BOSTON and SYDNEY — 9 July 2018 — GI Dynamics® Inc. (ASX: GID), a medical device company that is developing EndoBarrier® for patients diagnosed with type 2 diabetes and obesity, is pleased to announce the first report from the Association of British Clinical Diabetologists (ABCD) Worldwide EndoBarrier Registry evaluating the benefit – risk of EndoBarrier, presented by Robert Ryder, MD of Sandwell and West Birmingham Hospitals at the American Diabetes Association’s 78th Scientific Sessions.
The study, “First Risk-Benefit Data from the Worldwide EndoBarrier Registry,” demonstrates the value EndoBarrier provides for patients diagnosed with type 2 diabetes and obesity. The registry has gathered data from more than 400 patients in 13 centers across four countries, nearly doubling the data collection rate since last year.
For patients dealing with type 2 diabetes and obesity, lowering weight, HbA1c, blood pressure and medication dosage presents significant challenges. The initial report from the ABCD Worldwide EndoBarrier Registry indicates that EndoBarrier is safe and effective in addressing these significant health issues.
This registry shows a mean reduction of 1.5 percent absolute HbA1c and ~15kg weight loss, with associated improvements including reduction of blood pressure.
When comparing HbA1c outcomes, many patients ranged from those with no diagnosis of type 2 diabetes to those diagnosed with advanced type 2 diabetes and high HbA1c. The study indicates a direct correlation between higher starting HbA1c and reduction in HbA1c.

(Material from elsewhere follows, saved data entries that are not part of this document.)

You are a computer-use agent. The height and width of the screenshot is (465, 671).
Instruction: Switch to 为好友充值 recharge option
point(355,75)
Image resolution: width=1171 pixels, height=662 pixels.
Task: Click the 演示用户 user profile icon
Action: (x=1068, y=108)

The registry shows a serious adverse event (SAE) rate of 5.7 percent with the majority being gastrointestinal bleeds, at a rate of 3.7 percent. Dr. Ryder also explained that the hepatic abscess rate in this study was noticeably lower than the rate in the United States pivotal trial. All patients with a SAE made a full recovery and many even experienced considerable benefit despite complications during treatment.
“This data from the ABCD Worldwide EndoBarrier Registry suggests that the benefits of EndoBarrier treatment far outweigh the risks,” said Dr. Ryder. “Our patients are enthusiastic about what EndoBarrier has done for them. Many of those who faced complications still experienced health benefits.”
“Type 2 diabetes and obesity are affecting the world’s population at an alarming rate, with many people unable to manage their health issues using current available treatment options,” said Scott Schorer, president and chief executive officer of GI Dynamics. “EndoBarrier is proving to be a positive alternative to other treatment options available and remains one of the few options other than pharmacotherapy or gastric bypass for patients with type 2 diabetes and obesity.”
About GI Dynamics
GI Dynamics®, Inc. (ASX:GID) is the developer of EndoBarrier®, the first endoscopically-delivered device therapy for the treatment of type 2 diabetes and obesity. EndoBarrier is not approved for sale and is limited by federal law to investigational use only. Founded in 2003, GI Dynamics is headquartered in Boston, Massachusetts. For more information please visit gidynamics.com.
This announcement may contain forward-looking statements. These forward-looking statements are based on GI Dynamics management’s current estimates and expectations of future events as of the date of this announcement. Furthermore, the estimates are subject to several risks and uncertainties that could cause actual results to differ materially and adversely from those indicated in or implied by such forward-looking statements. These risks and uncertainties include, but are not limited to, risks associated with our ability to continue to operate as a going concern, our ability to maintain compliance with our obligations under the Convertible Loan Note executed with Crystal Amber Fund Limited, obtaining and maintaining regulatory approvals required to market and sell our products; obtaining funding from third parties; the consequences of stopping the ENDO trial and the possibility that future clinical trials will not be successful or confirm earlier results; the timing and costs of clinical trials; the timing of regulatory submissions; the timing, receipt and maintenance of regulatory approvals; the timing and amount of other expenses; the timing and extent of third-party reimbursement; intellectual-property risk; risks related to excess inventory; and risks related to assumptions regarding the size of the available market, the benefits of our products, product pricing, timing of product launches, future financial results and other factors, including those described in our filings with the U.S. Securities and Exchange Commission. Given these uncertainties, one should not place undue reliance on these forward-looking statements. We do not assume any obligation to publicly update or revise any forward-looking statements, whether as a result of new information or future events or otherwise, unless we are required to do so by law.